▸ RECORDS TO PROCESS:

#####

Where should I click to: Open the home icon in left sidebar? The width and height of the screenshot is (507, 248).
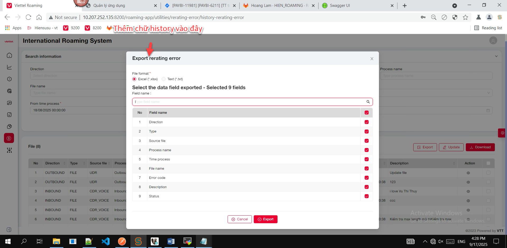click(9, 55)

#####

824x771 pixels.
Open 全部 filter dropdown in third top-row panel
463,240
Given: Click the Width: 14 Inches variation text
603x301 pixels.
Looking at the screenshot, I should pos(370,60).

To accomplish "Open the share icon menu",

#####

Using the data above, repeat exactly the lines that begin at the line with "Given: Click the" and end at the line with "the share icon", both ends included.

▸ TASK OUTPUT:
Given: Click the Width: 14 Inches variation text
603x301 pixels.
Looking at the screenshot, I should pos(370,60).

To accomplish "Open the share icon menu",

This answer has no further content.